→ **Set exercise**:
Rewrite the records from the line containing "Click the thyristor" through the line containing "Select the thyristor", both of those lines included, keeping the requests as they are. Raise every coordinate in the answers by 141.
----- Source records
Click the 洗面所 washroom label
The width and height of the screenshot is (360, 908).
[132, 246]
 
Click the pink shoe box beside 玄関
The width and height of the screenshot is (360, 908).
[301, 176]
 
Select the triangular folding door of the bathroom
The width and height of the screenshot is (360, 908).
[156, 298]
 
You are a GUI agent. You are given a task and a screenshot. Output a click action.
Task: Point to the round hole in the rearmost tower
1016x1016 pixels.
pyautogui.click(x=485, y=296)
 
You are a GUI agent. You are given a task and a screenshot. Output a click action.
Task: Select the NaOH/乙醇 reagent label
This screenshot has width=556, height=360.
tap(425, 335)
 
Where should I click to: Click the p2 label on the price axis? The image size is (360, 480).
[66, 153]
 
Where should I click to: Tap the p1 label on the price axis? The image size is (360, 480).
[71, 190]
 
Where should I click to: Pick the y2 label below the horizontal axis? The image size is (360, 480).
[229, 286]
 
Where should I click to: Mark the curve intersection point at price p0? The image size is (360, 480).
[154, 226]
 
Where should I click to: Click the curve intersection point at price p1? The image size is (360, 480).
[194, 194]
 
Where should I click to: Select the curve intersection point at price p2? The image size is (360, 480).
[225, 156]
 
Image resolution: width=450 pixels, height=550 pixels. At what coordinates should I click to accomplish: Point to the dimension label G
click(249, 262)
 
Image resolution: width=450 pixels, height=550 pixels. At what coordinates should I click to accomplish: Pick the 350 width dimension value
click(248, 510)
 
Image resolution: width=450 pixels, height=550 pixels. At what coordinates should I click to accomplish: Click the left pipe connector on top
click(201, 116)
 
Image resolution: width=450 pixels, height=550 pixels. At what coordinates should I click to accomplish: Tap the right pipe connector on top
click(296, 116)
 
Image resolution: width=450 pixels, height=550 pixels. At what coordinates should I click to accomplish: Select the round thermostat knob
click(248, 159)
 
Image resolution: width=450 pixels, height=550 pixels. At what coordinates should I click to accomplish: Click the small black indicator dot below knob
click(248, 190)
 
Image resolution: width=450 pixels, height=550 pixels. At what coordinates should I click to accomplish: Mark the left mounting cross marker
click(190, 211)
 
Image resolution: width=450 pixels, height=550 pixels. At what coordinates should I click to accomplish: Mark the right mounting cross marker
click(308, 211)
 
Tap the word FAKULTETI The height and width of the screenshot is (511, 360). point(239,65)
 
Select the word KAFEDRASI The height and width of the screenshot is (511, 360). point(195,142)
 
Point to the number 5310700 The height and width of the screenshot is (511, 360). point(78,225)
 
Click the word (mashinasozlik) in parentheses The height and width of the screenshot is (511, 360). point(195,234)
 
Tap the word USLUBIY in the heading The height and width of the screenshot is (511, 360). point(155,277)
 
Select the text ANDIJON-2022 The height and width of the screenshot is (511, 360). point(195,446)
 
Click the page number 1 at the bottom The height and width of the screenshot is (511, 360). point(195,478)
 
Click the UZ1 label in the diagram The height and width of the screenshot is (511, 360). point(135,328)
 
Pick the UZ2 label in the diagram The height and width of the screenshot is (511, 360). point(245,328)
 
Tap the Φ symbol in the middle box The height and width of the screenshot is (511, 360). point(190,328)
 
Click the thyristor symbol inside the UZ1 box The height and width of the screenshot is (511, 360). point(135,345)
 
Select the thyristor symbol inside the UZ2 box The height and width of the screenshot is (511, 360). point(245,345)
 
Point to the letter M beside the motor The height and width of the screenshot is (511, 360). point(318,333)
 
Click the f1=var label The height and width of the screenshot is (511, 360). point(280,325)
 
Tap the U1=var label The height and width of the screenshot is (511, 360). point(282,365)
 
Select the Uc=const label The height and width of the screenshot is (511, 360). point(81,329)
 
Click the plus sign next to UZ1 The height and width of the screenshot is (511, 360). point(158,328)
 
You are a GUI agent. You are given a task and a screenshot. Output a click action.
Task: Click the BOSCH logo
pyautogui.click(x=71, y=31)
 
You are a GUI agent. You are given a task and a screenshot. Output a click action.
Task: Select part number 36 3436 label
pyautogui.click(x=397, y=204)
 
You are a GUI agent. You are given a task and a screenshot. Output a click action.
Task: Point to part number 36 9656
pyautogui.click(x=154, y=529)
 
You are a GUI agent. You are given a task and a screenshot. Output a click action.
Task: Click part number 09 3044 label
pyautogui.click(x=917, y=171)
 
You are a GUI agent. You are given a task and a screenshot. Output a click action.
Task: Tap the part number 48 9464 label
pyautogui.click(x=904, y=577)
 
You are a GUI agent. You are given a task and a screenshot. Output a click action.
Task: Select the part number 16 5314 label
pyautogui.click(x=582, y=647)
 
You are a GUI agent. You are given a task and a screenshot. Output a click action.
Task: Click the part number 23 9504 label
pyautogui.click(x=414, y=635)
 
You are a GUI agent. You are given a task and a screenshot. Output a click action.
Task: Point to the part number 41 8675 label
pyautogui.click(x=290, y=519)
----------
→ **Completed exercise**:
Click the thyristor symbol inside the UZ1 box The height and width of the screenshot is (511, 360). point(276,486)
 
Select the thyristor symbol inside the UZ2 box The height and width of the screenshot is (511, 360). point(386,486)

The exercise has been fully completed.